To examine the self-reporting manipulation, we use the following item: “ABC Company has a policy that when the investigation is conducted by superior, subordinate with the ‘significant’ budget variance would be required to report the cause of this variance by oneself.” We find that there is no significant difference on the mean score on this item in the no VI context compared to only external investigation of VI context (mean 2.80, SD = 0.654 versus mean = 2.94, SD = 0.712, p = 0.272, two-tailed). Meanwhile, the mean score on this item was significantly lower in the external investigation than in both external investigation and self-reporting context (mean = 2.94, SD = 0.712 versus mean = 6.55, SD = 0.769, p < 0.001, two-tailed). Therefore, we can confirm that our manipulation of self-reporting is effective.
Descriptive Statistics
Table 1 shows descriptive statistics on the budgetary slack and moral development in each of the three different budget contexts. As for budgetary slack, the mean in the no VI context is 13.11 (SD = 9.923). The average budgetary slack of subordinates in only external investigation of VI context is 6.7 (SD = 5.204), and the mean of budgetary slack created by subordinates in both external investigation and self-report of VI is 4.77 (SD = 5.423). These results indicate that the budgetary slack has a downward tendency when the accountability-oriented control characteristics occur in our hypothetical budget contexts.

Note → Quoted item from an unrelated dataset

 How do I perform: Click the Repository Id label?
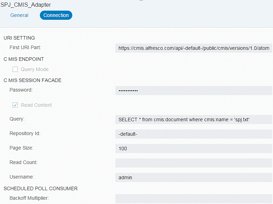[x=25, y=133]
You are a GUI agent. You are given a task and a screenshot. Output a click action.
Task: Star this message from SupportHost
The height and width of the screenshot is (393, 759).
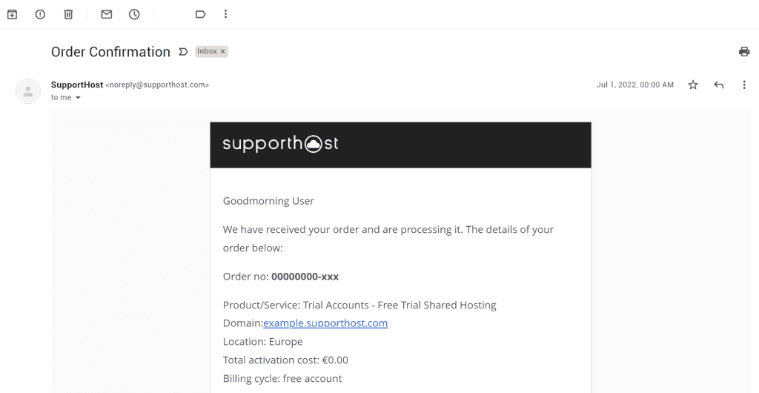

In terms of the moral development measured by the P score of DIT, the mean of all subordinates’ moral development is 0.314 (SD = 0.130). The mean value of subordinates’ moral development in no VI context is 0.308 (SD = 0.150), that in only external investigation of VI context is 0.294, and that in both external investigation and self-report of VI is 0.337 (SD = 0.151). There is no obvious trend and significant difference among the mean value in the three different budget contexts (ANOVA test, F2,172 = 1.328, p = 0.268).
In addition, we divide all participants into the “Low Moral Development” group and the “High Moral Development” group according to the mean of P score of DIT (0.314). As shown in Figure 2, there is more obvious decreasing tendency of budgetary slack in the “Low Moral Development” group than in the “High Moral Development” group.
Figure 2. Budgetary slack of subordinates with low and high moral development in the three different budget contexts. The participants with P scores less than 0.314 (the mean of P score of all participants) are placed in the “Low Moral Development” Group and the other participants are placed in the “High Moral Development” group.
Hypothesis Test
Hypothesis Test About the Relationship Between Accountability-Oriented Control Aspects of VI and Budgetary Slack
Our hypotheses H1a and H1b predict that the accountability-oriented control aspects of VI, external investigation and self-reporting, can reduce the level of budgetary slack of subordinates. Table 2A shows a significant effect of VI on the budgetary slack (F2,172 = 21.775, p < 0.001, two-tailed). The results in Table 2B indicate some support for hypotheses H1a and H1b. The mean of budgetary slack created by subordinates in no VI context is significantly higher than that in only external investigation (mean difference = 6.411, p < 0.001, two-tailed), which indicates that external investigation has a significant reductive effect on budgetary slack as hypothesis H1a predicts. In addition, the mean of budgetary slack created by subordinates in only external investigation of VI context is significantly higher than that in both external investigation and self-reporting at the 10% level (mean difference = 1.937, p = 0.055, two-tailed), which means that the effect of self-reporting on budgetary slack is significant as the prediction of hypothesis H1b.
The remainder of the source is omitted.